▶ [Document passage]
+ + + +
This is not a wet campus by the way. There is not supposed to be alcohol. So, needless to say it would have been hard to explain why an 18 year old was so piss ass drunk it took five girls to carry her home.
A few weeks ago we had a foam party on my campus. I for one am not about to go to a foam party Paris Hilton isn't hosting. And, there is this very gay boy in my English class. I think he's a sophomore. Well, needless to say him and this boy went to the foam party. For the sake of cohesiveness we will call them 'A' and 'B'.
Well, A and B got real drunk. Not as drunk as dumb bitch, but drunk enough. They had very loud, very passionate sex in a shower. This is how you know they were really drunk. It was not even in one of their showers it was in one of the girls dorm rooms. I cringe thinking about it. This is not meant to be. I'm worried they didn't remember the condoms. They were in someone else's bathroom fucking each other. I can't imagine what kind of lubricant they were using.
There was also an orgy on campus. For some reason this is not as bad as dumb bitch's story. I'm like that seems like a terrible idea, but the person who told me about it remembers it. There was alcohol involved, but it wasn't that bad. Although, according to my source, a brother and sister were involved. I only got their side of the story, so I do not know if the brother and sister participated in the orgy together or if they participated in the orgy together.
I will keep you updated. A friend's sister is also in rehab. She called her parents drunk, while doing cocaine and meth. There's that little scandal for you. She is in rehab, she should be fine. A coworker of mine has a sextape out. She is a minor. She's not super pretty. I have not seen the video, but apparently it's just her masturbating. I cringe. And, she apologizes all the time. I cannot handle it. Stop apologizing to me.
Your entire high school has seen you finger yourself. Get your life together. Why are you apologizing to me. You need to be apologizing to God. To your parents. To your brother, because you both share the same cloud account. Did this girl not hear about Jennifer Lawrence. This will be out there forever. She also has braces. This is not the kind of sex tape you shrug off and say I look really hot in.
That's life for you.
+ + + +
▶ [Excerpted data]
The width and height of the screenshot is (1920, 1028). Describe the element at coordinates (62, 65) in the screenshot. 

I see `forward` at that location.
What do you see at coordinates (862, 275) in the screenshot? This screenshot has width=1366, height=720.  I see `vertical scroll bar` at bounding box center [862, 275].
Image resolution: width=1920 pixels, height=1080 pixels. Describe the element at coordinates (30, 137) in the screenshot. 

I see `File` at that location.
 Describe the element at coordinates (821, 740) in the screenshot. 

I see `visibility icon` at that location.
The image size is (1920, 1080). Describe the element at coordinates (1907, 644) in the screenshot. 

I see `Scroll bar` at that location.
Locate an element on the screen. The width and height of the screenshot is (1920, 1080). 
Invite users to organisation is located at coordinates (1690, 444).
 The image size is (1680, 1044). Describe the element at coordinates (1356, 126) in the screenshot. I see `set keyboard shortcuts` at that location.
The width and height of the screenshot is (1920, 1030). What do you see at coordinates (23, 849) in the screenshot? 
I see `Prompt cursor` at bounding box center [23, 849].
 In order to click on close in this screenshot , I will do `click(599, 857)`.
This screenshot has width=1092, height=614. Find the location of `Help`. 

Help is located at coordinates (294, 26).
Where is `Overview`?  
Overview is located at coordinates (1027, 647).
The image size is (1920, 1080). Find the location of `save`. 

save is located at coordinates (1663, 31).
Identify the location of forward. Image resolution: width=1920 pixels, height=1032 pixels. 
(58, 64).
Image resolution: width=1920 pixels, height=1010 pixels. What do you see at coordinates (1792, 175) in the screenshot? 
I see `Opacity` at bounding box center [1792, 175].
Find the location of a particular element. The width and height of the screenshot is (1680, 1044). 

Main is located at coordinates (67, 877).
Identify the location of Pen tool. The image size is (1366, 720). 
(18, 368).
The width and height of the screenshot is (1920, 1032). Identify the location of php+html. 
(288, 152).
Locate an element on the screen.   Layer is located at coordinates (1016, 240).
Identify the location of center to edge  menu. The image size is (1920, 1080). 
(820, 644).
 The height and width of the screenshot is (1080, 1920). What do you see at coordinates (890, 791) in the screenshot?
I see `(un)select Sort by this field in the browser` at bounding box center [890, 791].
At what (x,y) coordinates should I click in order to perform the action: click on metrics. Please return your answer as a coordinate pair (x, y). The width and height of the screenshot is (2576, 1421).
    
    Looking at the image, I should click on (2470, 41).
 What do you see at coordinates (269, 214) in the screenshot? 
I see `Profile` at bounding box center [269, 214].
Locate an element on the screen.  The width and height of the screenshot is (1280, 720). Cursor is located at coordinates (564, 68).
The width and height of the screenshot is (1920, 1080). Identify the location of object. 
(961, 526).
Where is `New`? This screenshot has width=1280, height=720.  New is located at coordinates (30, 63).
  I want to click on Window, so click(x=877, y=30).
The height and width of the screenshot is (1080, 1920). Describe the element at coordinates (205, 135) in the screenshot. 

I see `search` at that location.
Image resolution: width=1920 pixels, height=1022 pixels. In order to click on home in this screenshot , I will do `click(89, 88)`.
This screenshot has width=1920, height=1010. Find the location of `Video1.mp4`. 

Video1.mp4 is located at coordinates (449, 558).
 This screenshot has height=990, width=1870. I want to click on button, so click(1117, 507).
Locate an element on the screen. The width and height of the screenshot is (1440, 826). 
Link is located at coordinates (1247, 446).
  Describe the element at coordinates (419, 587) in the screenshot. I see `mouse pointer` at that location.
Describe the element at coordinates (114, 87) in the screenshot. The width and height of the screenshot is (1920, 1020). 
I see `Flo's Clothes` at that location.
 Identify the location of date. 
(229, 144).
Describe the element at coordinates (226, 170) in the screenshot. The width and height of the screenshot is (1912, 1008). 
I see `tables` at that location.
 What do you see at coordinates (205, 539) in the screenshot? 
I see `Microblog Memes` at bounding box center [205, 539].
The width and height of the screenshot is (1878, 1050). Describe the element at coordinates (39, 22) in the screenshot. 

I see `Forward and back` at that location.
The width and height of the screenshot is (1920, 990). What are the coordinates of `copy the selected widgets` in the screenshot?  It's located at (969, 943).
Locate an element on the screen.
+ + + +
▶ [Tasks to complete]
(A) The campus gossip post says the coworker with the sex tape should be apologizing to others instead of to the writer. List everyone it names.
(B) In the records, from the line with "What do you see at coordinates (269, 214)" up to and including the line with "(229, 144).", please switch "Identify the location of" to "Point out the position of" and reproduce those lines with nothing else altered.

▶ [Exercise solutions]
(A) God, her parents, her brother

(B)
 What do you see at coordinates (269, 214) in the screenshot? 
I see `Profile` at bounding box center [269, 214].
Locate an element on the screen.  The width and height of the screenshot is (1280, 720). Cursor is located at coordinates (564, 68).
The width and height of the screenshot is (1920, 1080). Point out the position of object. 
(961, 526).
Where is `New`? This screenshot has width=1280, height=720.  New is located at coordinates (30, 63).
  I want to click on Window, so click(x=877, y=30).
The height and width of the screenshot is (1080, 1920). Describe the element at coordinates (205, 135) in the screenshot. 

I see `search` at that location.
Image resolution: width=1920 pixels, height=1022 pixels. In order to click on home in this screenshot , I will do `click(89, 88)`.
This screenshot has width=1920, height=1010. Find the location of `Video1.mp4`. 

Video1.mp4 is located at coordinates (449, 558).
 This screenshot has height=990, width=1870. I want to click on button, so click(1117, 507).
Locate an element on the screen. The width and height of the screenshot is (1440, 826). 
Link is located at coordinates (1247, 446).
  Describe the element at coordinates (419, 587) in the screenshot. I see `mouse pointer` at that location.
Describe the element at coordinates (114, 87) in the screenshot. The width and height of the screenshot is (1920, 1020). 
I see `Flo's Clothes` at that location.
 Point out the position of date. 
(229, 144).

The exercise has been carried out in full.